There's a good reason why Deaf people ordinarily do not frequent bars--they are usually dark places and we need light, lots of it, in order to see each other signing with our hands. We are endlessly fussing over lighting.
Take, for example, the sign CAT--it is signed in such a way as to resemble cats' whiskers. The sign LION calls attention to the lion's mane. There are also signs which very closely resemble each other, such as the numeral '6' and the letter 'W/w.' In order to perceive what is being signed, two things are then required: Sufficient lighting in order to see the sign-er's hands and facial expressions, and (usually) knowing the sign's resemblance to the thing being referred.

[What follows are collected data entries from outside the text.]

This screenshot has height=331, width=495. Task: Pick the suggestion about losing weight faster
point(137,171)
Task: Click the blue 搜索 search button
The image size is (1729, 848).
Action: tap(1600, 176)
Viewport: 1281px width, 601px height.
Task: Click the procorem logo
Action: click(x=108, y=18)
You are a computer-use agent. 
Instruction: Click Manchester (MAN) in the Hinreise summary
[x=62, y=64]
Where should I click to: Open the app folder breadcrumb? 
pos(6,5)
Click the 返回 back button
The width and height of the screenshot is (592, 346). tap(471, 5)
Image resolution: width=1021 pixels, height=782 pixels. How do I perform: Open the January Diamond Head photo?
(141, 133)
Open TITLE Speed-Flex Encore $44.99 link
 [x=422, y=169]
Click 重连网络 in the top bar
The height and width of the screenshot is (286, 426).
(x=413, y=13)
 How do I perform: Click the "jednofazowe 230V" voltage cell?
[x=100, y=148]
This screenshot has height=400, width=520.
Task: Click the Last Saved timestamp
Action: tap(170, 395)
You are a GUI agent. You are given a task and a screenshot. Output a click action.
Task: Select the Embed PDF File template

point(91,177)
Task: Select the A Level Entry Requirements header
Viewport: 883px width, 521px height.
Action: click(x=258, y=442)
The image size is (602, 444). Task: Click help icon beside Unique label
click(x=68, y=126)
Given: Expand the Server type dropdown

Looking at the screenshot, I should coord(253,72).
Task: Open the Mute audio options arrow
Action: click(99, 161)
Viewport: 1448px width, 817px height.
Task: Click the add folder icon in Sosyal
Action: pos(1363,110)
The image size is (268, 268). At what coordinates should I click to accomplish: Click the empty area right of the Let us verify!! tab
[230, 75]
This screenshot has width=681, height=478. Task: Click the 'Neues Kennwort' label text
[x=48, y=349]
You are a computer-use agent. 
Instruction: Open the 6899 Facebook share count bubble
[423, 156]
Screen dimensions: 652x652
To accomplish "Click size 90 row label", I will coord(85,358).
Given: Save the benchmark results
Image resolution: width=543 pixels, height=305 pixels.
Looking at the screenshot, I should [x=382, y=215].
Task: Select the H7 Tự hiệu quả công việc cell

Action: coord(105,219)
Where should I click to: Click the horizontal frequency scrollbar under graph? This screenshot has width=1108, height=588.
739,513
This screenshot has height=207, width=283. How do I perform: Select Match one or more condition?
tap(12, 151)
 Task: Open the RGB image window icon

You and I know what a "cat" is because we've experienced them, whether by seeing them and their whiskers, by petting them when they insist, or sneezing if we're allergic to them. In all these cases, our knowledge of "cat" is based upon sensory experience. This is why the Scholastics used to say that "There is nothing in the intellect that was not first perceived by the senses." With the five senses we collect information; with sight, touch, smell, hearing, and taste, we are accumulating "intelligible species" of various things we've experienced.
The form of "cat," after experiencing them, or at least being told about another's experience of them, has its resemblance impressed in the mind. Thus, we have in our minds what Scholastics called an "intelligible form" of a cat, that is, an impression left in our intellect that is not the same thing as the cat(s) experienced. If "cat" in our experience is the same thing as the "cat" in our minds, then the object and the intelligible species would be identical and we would somehow share in that cat's nature.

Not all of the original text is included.